══ Reading passage

History of Painting

Although the articles enumerated in the last paragraph have primarily to do with technique, there is in them—especially in such articles as Miniature and Portraiture—much historical and critical information. And from them the student may well turn back to the article Painting to pursue there those topics which he has not yet covered. These are: Part I.—A Sketch of the Development of the Art (pp. 460–478); Part II.—Schools of Painting, a tabular scheme (pp. 479–481), and Recent Schools of Painting (pp. 497–518), by M. H. Spielmann, for British; Léonce Bénédite, keeper of the Luxembourg Museum, for French; Fernand Khnopff, painter and etcher, for Belgian; Prof. J. C. Van Dyck, Rutgers College, author of History of American Art, for the United States; and Prof. Richard Muther, Breslau University, author of The History of Modern Painting, on Dutch, German, Austrian, Italian, Spanish, Danish, Swedish, Norwegian, Russian and Balkan States.

These parts of the article are illustrated with ten plates containing 36 figures, including four prehistoric incised drawings of animals found in French caves and remarkable for their technical accuracy and life; two paintings, a boar and a bison, reproduced in colours, from the palaeolithic cave of Altamira—see also Plates II and III in the article Archaeology (between pp. 348 and 349, Vol. 2), Figs. 6, 7 and 8 in Plate accompanying Anthropology (opposite p. 118, Vol. 2), and the plates of American antiques in the article America (Vol. 1, pp. 808–816); an excellent Egyptian drawing of birds; the François vase (Greek); a Pompeian wall painting—see also the reproduction in colours of a wall-painting from a Roman villa in the article Mural Decoration (Vol. 20, p. 22); a wall painting from Brunswick cathedral; and typical examples of the work of Hubert van Eyck, Giotto, Lorenzetti, Masaccio, Uccello, Pollaiuolo, Piero della Francesca, Ghirlandajo, Mantegna, Bellini, Giorgione, Michelangelo, Botticelli, Titian, Holbein, Watteau, Gainsborough, Rembrandt, Quintin Matsys, Brouwer, Ruysdael, Turner, Chardin.

“A rough division of the whole history of art into four main periods” gives “first ... the efforts of the older Oriental peoples, best represented by the painting of the Egyptians; the second includes the classical and medieval epochs up to the beginning of the 15th century; the third the 15th and 16th centuries, and the fourth the time from the beginning of the 17th century onward. In the first period the endeavour is after truth of contour, in the second and third after truth of form, in the fourth after truth of space.”

════
══ Supplied records

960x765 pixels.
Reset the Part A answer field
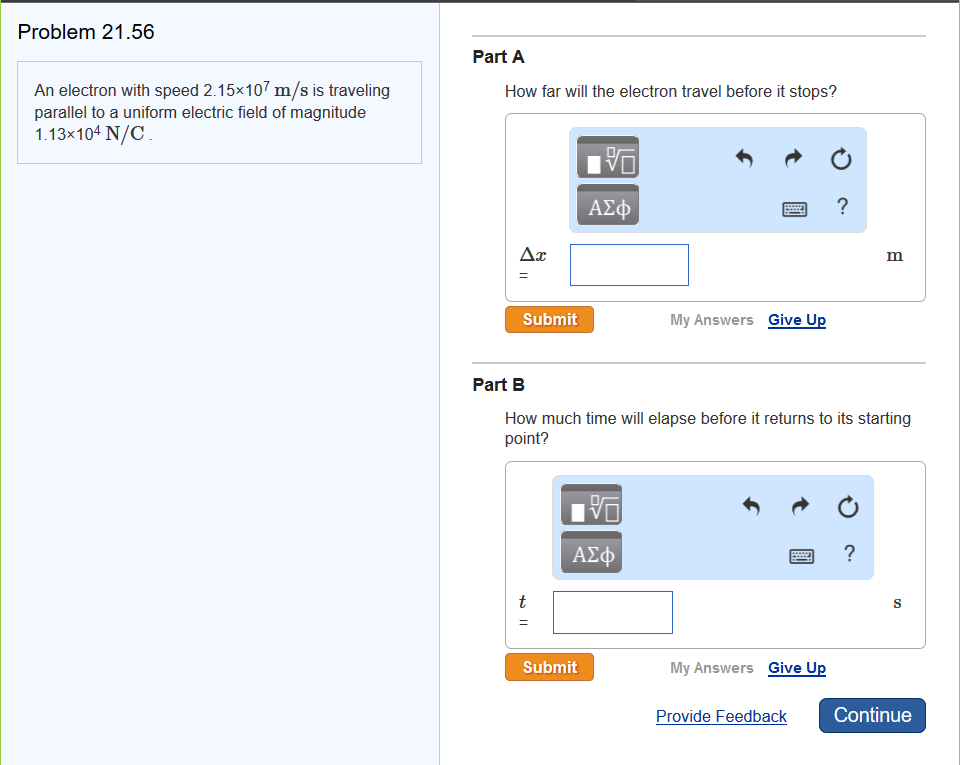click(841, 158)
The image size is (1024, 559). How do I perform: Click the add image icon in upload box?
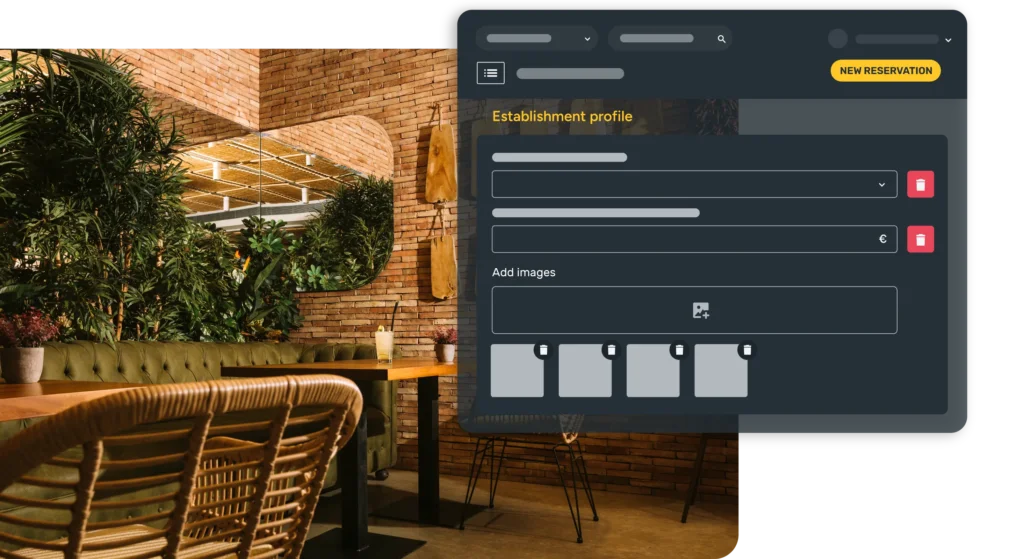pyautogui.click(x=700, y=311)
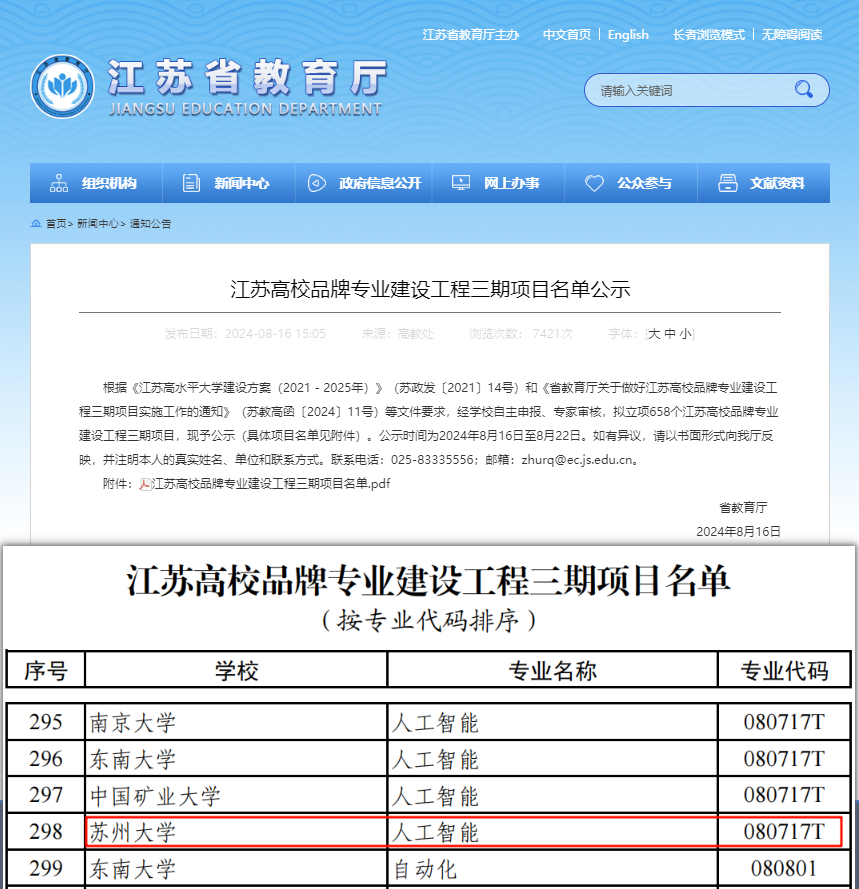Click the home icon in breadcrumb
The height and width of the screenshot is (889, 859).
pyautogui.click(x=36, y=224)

════

== Required work ==
[1] In the history of painting passage, why should the student go back to the article Painting after reading the technique articles? Answer in one to three sentences.
[2] Summarize the history of painting passage in two sentences.
[3] Write the next part of the history of painting passage, continuing from its last sentence.

== Answer set ==
[1] The student should go back to the article Painting to cover the topics not yet covered: the sketch of the art's development and the parts on schools of painting. The technique articles, especially Miniature and Portraiture, already carry much historical and critical information.

[2] The passage sends the student from technique articles such as Miniature and Portraiture, which also hold historical and critical information, back to the article Painting for its sketch of the art's development and its accounts of schools by several named contributors, illustrated with ten plates of 36 figures. It then quotes a division of art history into four periods, from the older Oriental peoples to the 17th century onward, whose aims move from truth of contour to truth of form and then to truth of space.

[3]
The Egyptian artist was satisfied if he could render with accuracy, and with proper emphasis on what is characteristic, the silhouettes of things in nature regarded as little more than flat objects cut out against a light background. The Greek and the medieval artist realized that objects had three dimensions, and that it was possible on a flat surface to give an indication of the thickness of anything, that is, of its depth away from the spectator, as well as its length and breadth, but they cannot be said to have fully succeeded in the difficult task they set themselves. For this there was needful an efficient knowledge of perspective, and this the 15th century brought with it. During the 15th century the painter fully succeeds in mastering the representation of the third dimension, and during the next he exercises the power thus acquired in perfect freedom, producing some of the most convincing and masterly presentments of solid forms upon a flat surface that the art has to show. During this period, however, and to a more partial extent even in the earlier classical epoch, efforts were being made to widen the horizon of the art and to embrace within the scope of its representations not only solid objects in themselves, but such objects as a whole in space, in due relation to each other and to the universe at large. It was reserved, however, for the masters of the 17th century perfectly to realize this ideal of the art, and in their hands painting as an art of representation is widened out to its fullest possible limits, and the whole of nature in all its aspects becomes for the first time the subject of the picture.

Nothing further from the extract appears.